Absolutely, you can set attributes not only for individual variables.

# Add the "long_name" and "EPSG" attributes to the variable "var_crs"
ncatt_put(nc_Create, var_crs, "long_name", "coordinate reference system")
ncatt_put(nc_Create, var_crs, "EPSG", "EPSG:4236")
var_crs.long_name = "coordinate reference system"
var_crs.EPSG = "EPSG:4236"

But also for the entire NetCDF file as global attributes.

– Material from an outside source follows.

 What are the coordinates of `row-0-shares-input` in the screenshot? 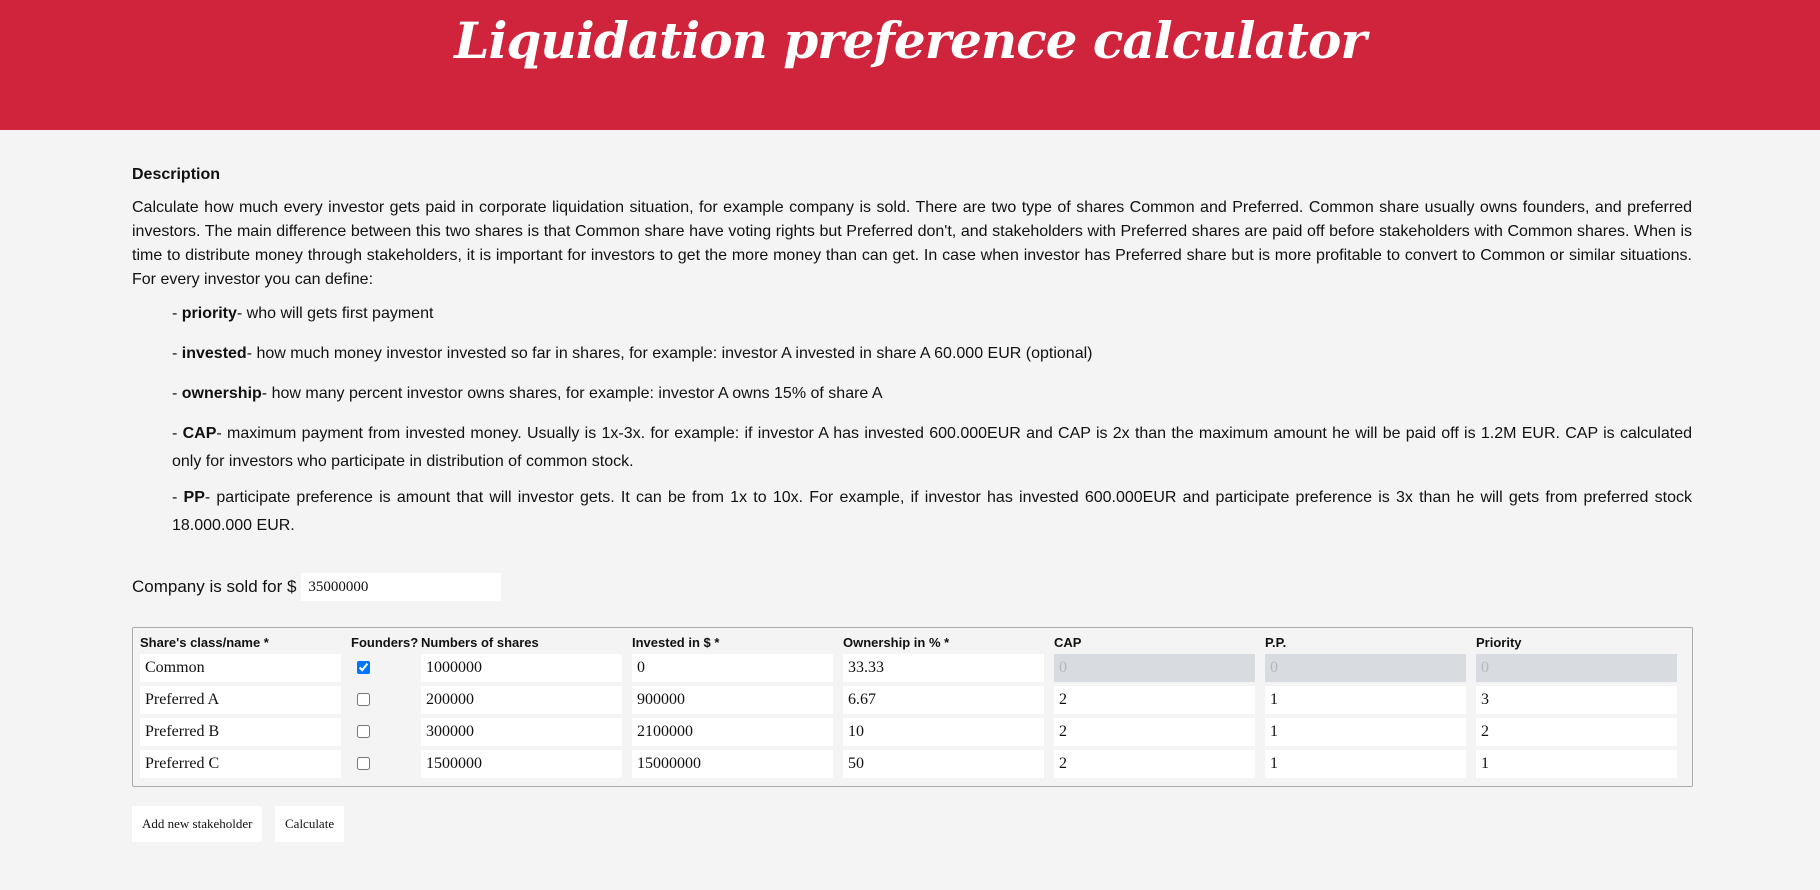 It's located at (522, 668).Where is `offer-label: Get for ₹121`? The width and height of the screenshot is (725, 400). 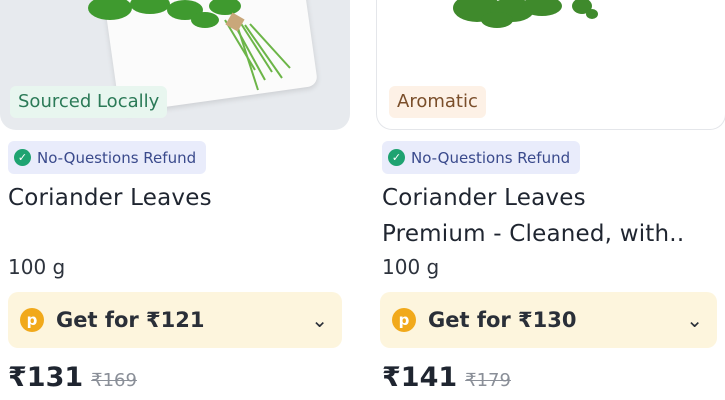 offer-label: Get for ₹121 is located at coordinates (130, 320).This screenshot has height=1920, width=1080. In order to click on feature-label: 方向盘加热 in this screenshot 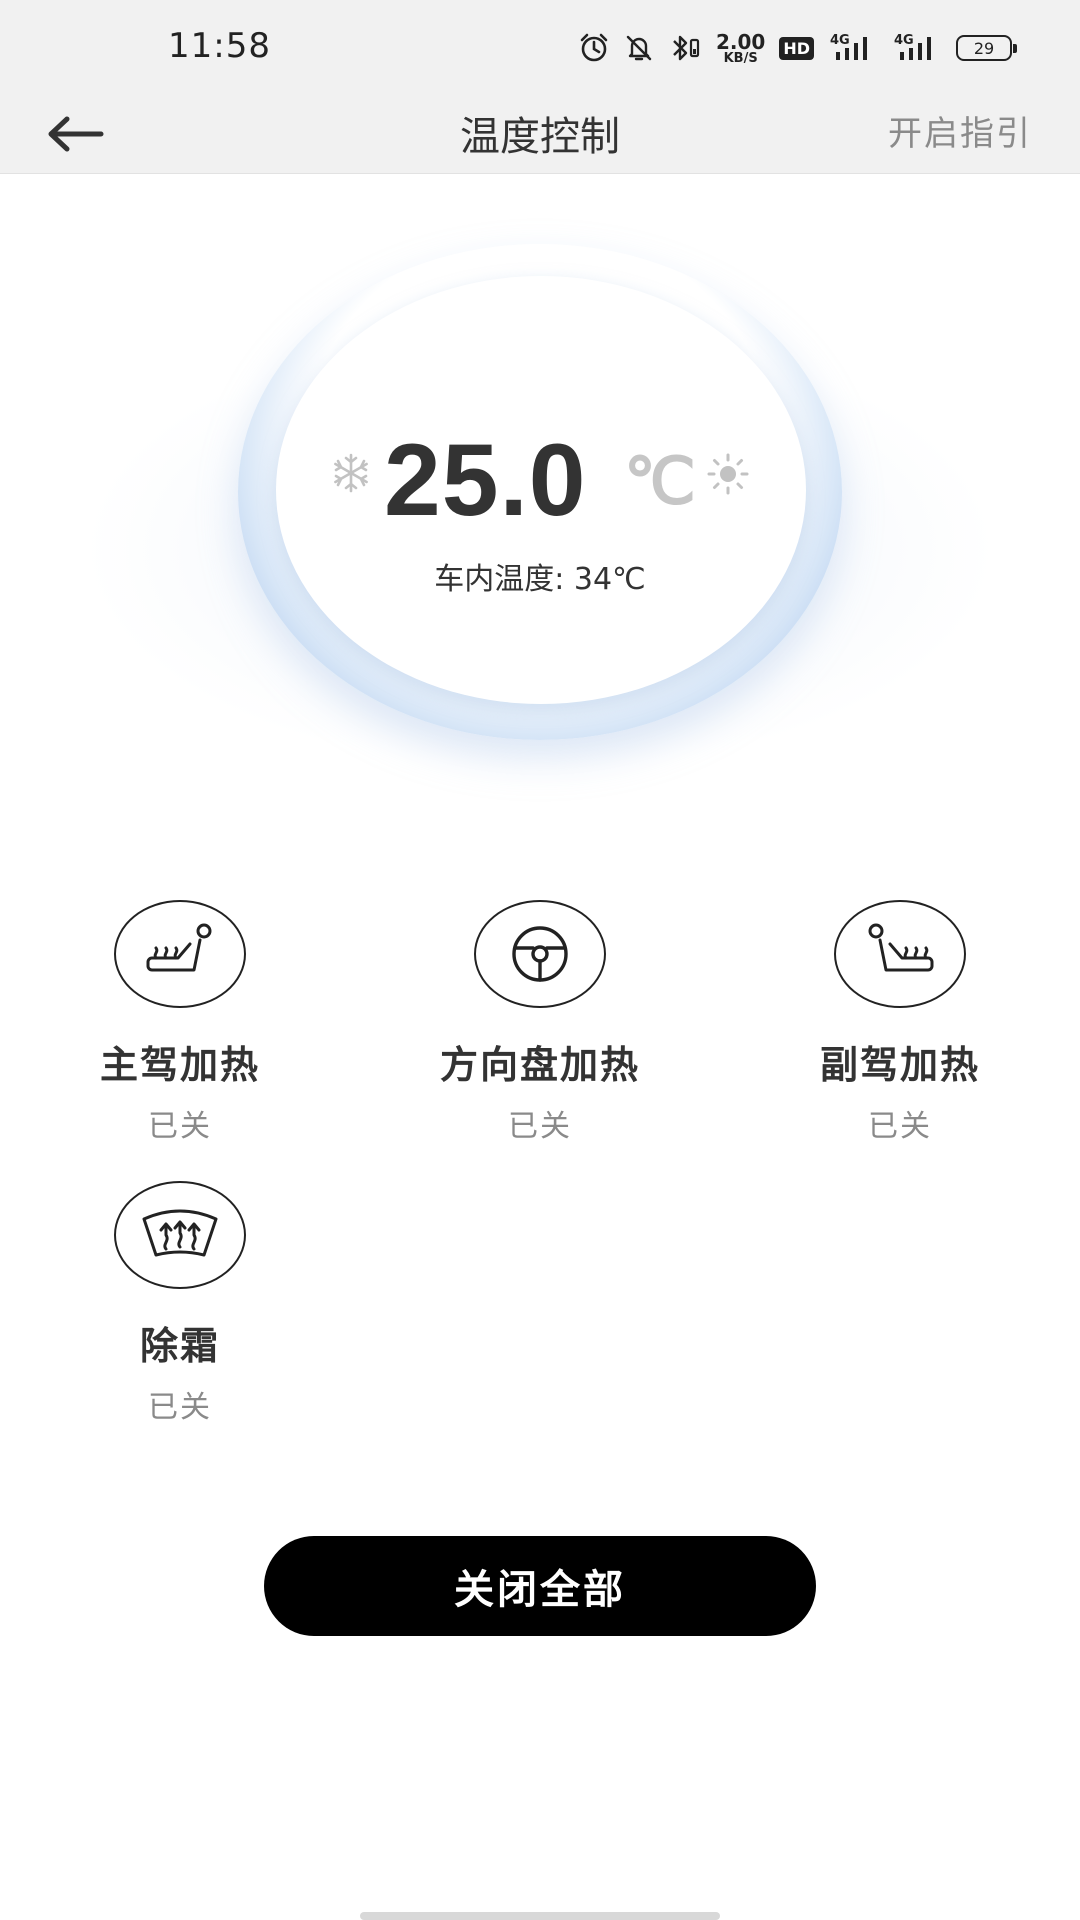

Global attributes provide overarching information about the dataset, such as its title, source, creation date, and any other relevant details.

# Add the "title" and "author" global attributes to the NetCDF file
ncatt_put(nc_Create, 0, "title", "Multidimensional data example")
ncatt_put(nc_Create, 0, "author", "Kan, Lei, kan.lei@ruhr-uni-bochum.de")
# Add global attributes
nc_Create.title = "Multidimensional data example"
nc_Create.author = "Kan, Lei, kan.lei@ruhr-uni-bochum.de"

3.7 Close

At the end, make sure to close the connections to your NetCDF files.

nc_close(nc_Create)
# Close the NetCDF file
nc_Create.close()

Once you’ve gone through these steps, you’ll have a well-maintained NetCDF file that can be easily used for any further processing, transformations, or visualization.